I have witnessed the impact of the meds on the women. The times I am scheduled to facilitate my group coincides with the time of the meds. Sometimes, just before I begin and sometimes after about 30 minutes. Either way, after about 30 minutes, the impact is obvious. The women become sleepy, can not think clearly, sometimes not able to process the words of the activity. (As a side note, one of the student volunteers researched the list of the medications. She found that two of the most used medications should not be crushed. Of course, the pills are crushed as policy because the women could “cheek the pill” and then possibly sell it to another inmate. One of these is seroquel. According to Wikipedia, “it is an atypical anti-psychotic…Sometimes used as a sleep aid due to its sedating effect, but this use is not recommended.” I have never spoken to the medical department and of course would not be privie to the medical reasons for the women’s meds. Perhaps, each of them have some one of the conditions listed for the use of this drug. However, I can attest to the drowsiness is produced. Maybe this instant drowsiness is a result of the crushing of this powerful drug which according to the students research should not be crushed.
But I digress. I intended this posting to be about the rebuilding of the shattered lives of the women in my program. How step by step they lift each stone as if building a giant pyramid. And sometimes their ground is shaken and the stones fall. The stones seemed fall on Friday.
I got a text from one of the women who come down to the studio. “I’m being arrested.” My heart stops. She has been outside for several months. On the inside she worked every program possible. Since released she has been part of mental health court and comes to the studio for creative time. She is amazing and serious about rebuilding her life. Now she is being arrested for a previous charge of DUI in Monroe County. I walk so fast to the corner where she is being handcuffed that my phone thinks I am driving and shuts down. Three cops cars, several officers. Such a public display. She is crushed, she is embarrassed and ashamed. And at the same time discouraged an angry. Yet, she stands tall and keeps her cool. Tears form as the officer says he has to cuff her. Right there on the street. Right there after all the hard work and doing what is right.

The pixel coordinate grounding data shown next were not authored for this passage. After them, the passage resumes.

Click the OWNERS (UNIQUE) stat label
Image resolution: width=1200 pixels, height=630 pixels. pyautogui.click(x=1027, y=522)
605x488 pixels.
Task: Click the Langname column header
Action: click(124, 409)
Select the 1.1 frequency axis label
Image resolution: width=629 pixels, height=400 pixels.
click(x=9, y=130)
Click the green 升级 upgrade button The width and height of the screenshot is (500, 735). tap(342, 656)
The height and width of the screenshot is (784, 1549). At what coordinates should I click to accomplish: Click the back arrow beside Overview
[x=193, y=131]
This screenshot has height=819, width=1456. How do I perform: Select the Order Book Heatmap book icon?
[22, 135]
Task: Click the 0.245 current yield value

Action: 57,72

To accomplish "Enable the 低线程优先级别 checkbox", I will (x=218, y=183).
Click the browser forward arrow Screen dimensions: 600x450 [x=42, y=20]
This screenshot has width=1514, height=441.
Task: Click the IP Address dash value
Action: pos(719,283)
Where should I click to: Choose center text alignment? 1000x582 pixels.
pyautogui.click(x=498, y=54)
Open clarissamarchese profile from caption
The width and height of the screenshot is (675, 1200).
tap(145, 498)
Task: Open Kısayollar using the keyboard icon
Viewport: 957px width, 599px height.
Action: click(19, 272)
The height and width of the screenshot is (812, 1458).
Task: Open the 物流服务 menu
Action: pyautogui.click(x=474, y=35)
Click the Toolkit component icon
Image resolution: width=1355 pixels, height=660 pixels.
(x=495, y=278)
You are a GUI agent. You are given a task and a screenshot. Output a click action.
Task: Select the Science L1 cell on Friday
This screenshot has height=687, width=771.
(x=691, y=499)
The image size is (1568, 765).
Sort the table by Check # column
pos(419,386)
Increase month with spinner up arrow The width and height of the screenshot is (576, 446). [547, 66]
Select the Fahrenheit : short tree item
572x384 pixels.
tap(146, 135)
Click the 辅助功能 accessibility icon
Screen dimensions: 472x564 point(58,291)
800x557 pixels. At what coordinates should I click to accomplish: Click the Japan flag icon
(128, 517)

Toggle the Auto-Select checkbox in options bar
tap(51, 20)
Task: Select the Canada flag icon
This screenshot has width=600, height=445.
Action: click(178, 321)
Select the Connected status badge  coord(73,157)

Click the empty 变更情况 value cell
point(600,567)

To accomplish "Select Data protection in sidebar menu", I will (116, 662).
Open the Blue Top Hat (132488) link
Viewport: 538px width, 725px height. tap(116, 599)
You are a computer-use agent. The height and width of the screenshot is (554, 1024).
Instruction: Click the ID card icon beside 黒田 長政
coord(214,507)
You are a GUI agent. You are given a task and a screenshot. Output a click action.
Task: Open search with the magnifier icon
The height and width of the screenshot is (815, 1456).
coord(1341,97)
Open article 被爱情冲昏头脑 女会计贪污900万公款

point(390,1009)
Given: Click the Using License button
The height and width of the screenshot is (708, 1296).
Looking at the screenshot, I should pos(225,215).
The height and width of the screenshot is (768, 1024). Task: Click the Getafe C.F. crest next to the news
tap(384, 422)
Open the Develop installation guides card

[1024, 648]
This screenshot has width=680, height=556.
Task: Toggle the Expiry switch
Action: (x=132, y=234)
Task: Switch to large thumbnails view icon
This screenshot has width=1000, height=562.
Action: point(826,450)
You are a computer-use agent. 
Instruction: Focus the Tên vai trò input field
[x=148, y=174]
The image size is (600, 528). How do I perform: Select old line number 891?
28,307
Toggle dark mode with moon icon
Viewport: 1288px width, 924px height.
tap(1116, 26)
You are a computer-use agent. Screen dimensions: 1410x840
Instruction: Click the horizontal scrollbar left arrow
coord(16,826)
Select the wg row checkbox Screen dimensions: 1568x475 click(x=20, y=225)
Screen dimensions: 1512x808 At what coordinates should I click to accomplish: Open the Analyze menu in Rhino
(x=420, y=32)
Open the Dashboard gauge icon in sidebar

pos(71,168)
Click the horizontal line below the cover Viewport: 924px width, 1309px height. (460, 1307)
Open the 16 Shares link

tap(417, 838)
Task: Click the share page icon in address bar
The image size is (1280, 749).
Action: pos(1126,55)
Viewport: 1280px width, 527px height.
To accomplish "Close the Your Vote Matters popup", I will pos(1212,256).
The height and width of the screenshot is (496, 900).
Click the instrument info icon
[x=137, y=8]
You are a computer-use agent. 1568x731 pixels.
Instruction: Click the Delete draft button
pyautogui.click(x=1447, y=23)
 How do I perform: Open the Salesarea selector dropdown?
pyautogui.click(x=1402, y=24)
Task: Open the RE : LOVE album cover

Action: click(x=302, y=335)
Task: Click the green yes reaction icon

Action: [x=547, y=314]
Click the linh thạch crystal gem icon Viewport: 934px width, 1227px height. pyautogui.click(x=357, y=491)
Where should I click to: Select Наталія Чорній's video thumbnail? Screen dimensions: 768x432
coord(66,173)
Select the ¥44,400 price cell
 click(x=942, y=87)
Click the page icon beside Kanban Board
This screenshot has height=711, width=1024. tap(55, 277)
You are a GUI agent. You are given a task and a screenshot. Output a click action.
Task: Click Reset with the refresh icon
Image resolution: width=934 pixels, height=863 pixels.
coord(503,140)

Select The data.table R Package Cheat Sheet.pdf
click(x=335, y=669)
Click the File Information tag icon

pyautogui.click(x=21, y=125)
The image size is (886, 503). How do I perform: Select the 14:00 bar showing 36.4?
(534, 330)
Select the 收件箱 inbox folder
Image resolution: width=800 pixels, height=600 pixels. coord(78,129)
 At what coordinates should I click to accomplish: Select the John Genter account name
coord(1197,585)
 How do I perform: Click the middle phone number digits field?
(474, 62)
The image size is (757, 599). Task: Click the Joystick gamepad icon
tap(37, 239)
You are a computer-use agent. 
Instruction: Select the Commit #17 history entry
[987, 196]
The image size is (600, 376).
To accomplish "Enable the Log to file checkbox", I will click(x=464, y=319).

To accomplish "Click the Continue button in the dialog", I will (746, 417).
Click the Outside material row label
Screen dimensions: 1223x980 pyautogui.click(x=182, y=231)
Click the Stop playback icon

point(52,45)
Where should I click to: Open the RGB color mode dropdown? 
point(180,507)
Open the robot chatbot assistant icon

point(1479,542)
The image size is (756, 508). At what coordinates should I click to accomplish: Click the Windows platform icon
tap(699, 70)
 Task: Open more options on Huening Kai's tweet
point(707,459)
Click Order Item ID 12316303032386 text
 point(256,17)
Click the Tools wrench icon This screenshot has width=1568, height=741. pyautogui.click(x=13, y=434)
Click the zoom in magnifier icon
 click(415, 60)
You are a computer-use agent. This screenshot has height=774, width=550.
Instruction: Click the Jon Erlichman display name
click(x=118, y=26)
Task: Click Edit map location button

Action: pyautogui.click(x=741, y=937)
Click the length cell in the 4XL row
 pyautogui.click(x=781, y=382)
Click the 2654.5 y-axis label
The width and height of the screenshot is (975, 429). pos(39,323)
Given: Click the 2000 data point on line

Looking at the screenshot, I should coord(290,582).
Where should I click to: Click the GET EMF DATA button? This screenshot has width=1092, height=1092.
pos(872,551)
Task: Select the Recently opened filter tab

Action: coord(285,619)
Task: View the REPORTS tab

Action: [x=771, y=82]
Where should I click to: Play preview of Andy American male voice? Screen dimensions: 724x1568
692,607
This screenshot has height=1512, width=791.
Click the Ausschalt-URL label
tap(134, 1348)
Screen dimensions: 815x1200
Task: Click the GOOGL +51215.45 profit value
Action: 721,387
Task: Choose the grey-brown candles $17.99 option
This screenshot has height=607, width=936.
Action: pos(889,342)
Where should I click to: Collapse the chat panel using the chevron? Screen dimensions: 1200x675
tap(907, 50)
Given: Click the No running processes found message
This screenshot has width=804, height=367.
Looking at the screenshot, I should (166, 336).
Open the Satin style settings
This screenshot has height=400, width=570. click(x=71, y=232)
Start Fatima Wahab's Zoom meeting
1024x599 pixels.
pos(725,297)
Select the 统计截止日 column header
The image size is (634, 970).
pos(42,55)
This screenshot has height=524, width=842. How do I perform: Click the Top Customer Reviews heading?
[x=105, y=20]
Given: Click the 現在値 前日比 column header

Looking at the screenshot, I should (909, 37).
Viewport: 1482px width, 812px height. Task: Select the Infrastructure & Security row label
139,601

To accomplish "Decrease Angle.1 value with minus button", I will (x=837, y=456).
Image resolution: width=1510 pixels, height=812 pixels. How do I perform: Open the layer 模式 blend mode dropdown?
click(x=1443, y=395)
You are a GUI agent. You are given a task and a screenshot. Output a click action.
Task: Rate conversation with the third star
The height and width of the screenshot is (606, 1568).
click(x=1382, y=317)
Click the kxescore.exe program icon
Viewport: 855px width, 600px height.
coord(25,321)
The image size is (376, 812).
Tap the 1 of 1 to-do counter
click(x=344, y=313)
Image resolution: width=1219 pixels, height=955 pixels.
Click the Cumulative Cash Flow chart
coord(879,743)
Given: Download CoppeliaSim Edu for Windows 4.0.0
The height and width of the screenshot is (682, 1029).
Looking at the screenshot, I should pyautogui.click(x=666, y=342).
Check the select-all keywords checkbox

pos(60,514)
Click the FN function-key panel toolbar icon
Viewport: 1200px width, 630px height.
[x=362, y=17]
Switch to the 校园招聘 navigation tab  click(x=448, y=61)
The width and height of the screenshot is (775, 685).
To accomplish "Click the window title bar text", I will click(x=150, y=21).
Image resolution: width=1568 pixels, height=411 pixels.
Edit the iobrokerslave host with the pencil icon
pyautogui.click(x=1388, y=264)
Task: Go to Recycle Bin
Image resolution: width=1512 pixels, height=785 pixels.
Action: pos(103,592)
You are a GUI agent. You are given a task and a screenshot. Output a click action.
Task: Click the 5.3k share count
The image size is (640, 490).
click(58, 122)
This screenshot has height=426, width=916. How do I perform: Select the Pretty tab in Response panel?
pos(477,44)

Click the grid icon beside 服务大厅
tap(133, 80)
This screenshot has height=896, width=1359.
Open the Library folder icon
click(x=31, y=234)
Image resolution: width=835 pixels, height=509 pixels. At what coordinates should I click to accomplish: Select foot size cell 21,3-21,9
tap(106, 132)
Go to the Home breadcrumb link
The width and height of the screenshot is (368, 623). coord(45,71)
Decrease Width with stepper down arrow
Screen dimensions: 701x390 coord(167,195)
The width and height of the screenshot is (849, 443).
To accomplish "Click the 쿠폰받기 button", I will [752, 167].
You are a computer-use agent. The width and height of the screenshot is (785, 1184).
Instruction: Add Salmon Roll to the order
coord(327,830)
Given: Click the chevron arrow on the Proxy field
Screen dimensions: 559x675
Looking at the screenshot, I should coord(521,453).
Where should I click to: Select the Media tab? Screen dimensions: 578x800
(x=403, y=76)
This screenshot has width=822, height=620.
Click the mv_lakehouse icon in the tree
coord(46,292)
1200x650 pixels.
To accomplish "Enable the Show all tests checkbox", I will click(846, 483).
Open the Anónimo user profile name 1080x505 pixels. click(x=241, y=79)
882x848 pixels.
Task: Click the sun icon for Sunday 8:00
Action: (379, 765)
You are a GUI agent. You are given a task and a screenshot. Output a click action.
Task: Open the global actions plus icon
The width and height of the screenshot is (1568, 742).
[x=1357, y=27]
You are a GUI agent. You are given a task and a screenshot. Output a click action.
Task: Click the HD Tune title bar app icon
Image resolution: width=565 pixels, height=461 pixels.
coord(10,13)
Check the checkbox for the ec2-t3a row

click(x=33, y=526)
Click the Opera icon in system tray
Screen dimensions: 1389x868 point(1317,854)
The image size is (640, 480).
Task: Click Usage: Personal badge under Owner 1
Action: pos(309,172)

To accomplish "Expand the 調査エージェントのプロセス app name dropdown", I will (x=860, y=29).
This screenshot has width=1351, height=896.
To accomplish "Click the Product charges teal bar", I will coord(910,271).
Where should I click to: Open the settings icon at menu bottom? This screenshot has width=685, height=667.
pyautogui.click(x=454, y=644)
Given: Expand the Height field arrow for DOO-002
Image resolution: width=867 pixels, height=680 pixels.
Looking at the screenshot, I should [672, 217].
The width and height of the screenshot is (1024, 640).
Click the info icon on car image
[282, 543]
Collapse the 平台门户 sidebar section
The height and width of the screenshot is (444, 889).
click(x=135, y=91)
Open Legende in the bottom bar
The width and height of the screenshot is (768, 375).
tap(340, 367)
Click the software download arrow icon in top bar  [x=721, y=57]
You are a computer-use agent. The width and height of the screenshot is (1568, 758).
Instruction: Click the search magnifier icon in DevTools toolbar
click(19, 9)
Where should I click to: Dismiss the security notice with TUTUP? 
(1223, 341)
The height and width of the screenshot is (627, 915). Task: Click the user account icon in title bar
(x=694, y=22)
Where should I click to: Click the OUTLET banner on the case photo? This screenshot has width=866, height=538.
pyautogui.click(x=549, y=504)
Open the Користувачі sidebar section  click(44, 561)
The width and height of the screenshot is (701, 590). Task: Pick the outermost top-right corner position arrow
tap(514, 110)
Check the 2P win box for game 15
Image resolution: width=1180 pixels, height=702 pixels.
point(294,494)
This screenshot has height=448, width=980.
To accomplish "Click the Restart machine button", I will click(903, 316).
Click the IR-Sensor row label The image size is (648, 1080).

The warrant is from the past. Somehow it was missed I guess when she was processed so many times inside and as part of the mental health court. She had just reported to her probation office. As a matter of fact, she had just left his office to come to my studio. The officers placed her in the car and were with the help of the state police transporting her to Monroe County.
“Yes,” the officer replies to my questions. “You can pick her up after she sees the judge in Stroudsburg.” What? Where? When? “She can call you.”
Thanks to an awesome office in Monroe County who arranged for a judge to see her then and there. After all it was late Friday afternoon. If not, she would have been locked up for the weekend.
Because of her hard work, she has built supports who could step in. Me at the time of arrest for moral support and another who drove to Stroudsburg to pick her up. Luckily she had her phone and I was able to access and read her text. Many things fell into place so that on Friday evening she was at home.